Because cancer is a systemic disease, it is not possible to determine its precise location within the prostate, or how quickly it is growing. Your doctor will not be able to say if the cancer has spread, or what the outcome will be. MRI and bone scans are not able to register very small metastatic tumors, so the only information you will truly know is what the likelihood is, what the averages indicate. Your doctor can give you a picture of your situation only in terms of how your symptoms and test results relate to those of other people.
You may be told your chances of undergoing treatment successfully as a percentage. However, the outcome is cut and dry. You will not be cured up to a certain point. Treatment will be successful or it will not. The percentages give you an indication of your likelihood, based on research and your doctor’s personal knowledge of how the disease progressed in other cases. Your PSA level is one indicator your doctor will use. Comparison of PSA levels and five year survival rates can be one way in which your doctor can help you understand the severity of your situation.
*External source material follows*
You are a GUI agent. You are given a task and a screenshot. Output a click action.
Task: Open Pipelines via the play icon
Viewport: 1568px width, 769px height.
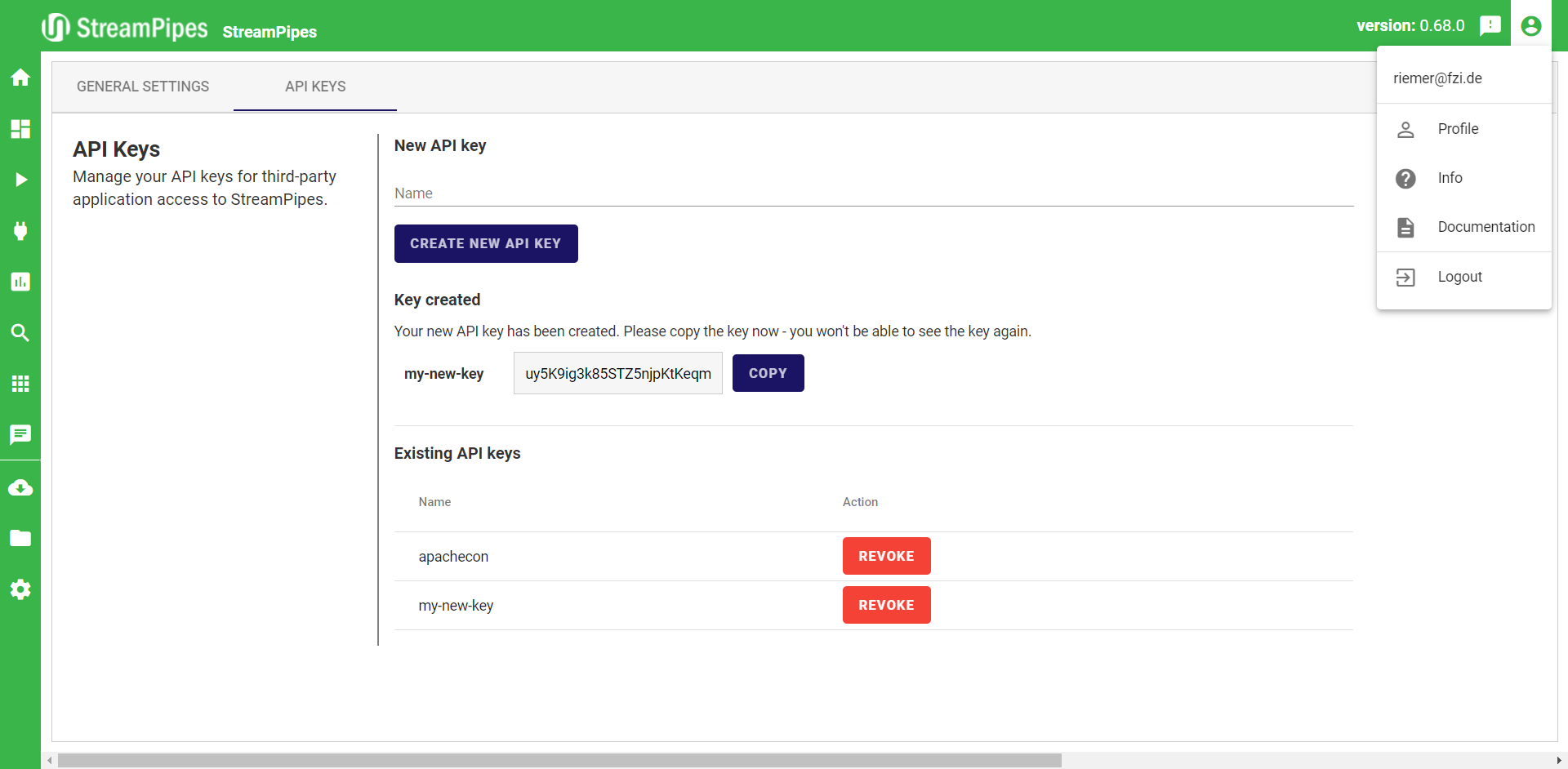pyautogui.click(x=20, y=180)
Another variable to consider is the Gleason score. Even if PSA levels are low and carry a high survival rate, a high Gleason score can indicate that the outlook is not so good. Determining a proper prognosis is a matter of taking into account as many variables as possible. Because medical studies typically only concern themselves with one or two variables, your doctor’s combined knowledge is very important. Research results must be compared with your own test results, and the doctor must make an educated guess as to the seriousness of your situation, and which treatment options are most likely to produce results. You are probably finding this a very uncomfortable idea, but this is as close to an answer as is possible.
There are certain variable which are standardly used in making this determination. PSA, Gleason score, and the stage of the cancer are all used to determine the risk level associated with prostate cancer. Low risk patients typically possess a PSA below 10, Gleason scores from 2 to 6, and Stages T1-T2a. Intermediate risk patients have PSA levels between 10 and 20, Gleason scores of 7, and Stages T2b-T2c. High risk patients exhibit PSA levels above 20, Gleason scores 8-10, and Stages T3-T4.
You need to be aware of your PSA, Gleason, and Stage. If you do not already know, ask your doctor, and keep a careful eye on these numbers. Your PSA level may fluctuate, so bear in mind the PSA level you had prior to beginning any treatment. We have put together three variables to determine three risk classifications. Low risk indicates a high survival rate with a good likelihood that treatment will result in a cure. The cancer is probably still localized. High risk is a poor prognosis I maintain that high risk patients should pursue aggressive and comprehensive treatment regimens utilizing a combination of several treatments. Patients in the intermediate risk category should be carefully tested, and must take great care when selecting the treatment option they wish to pursue.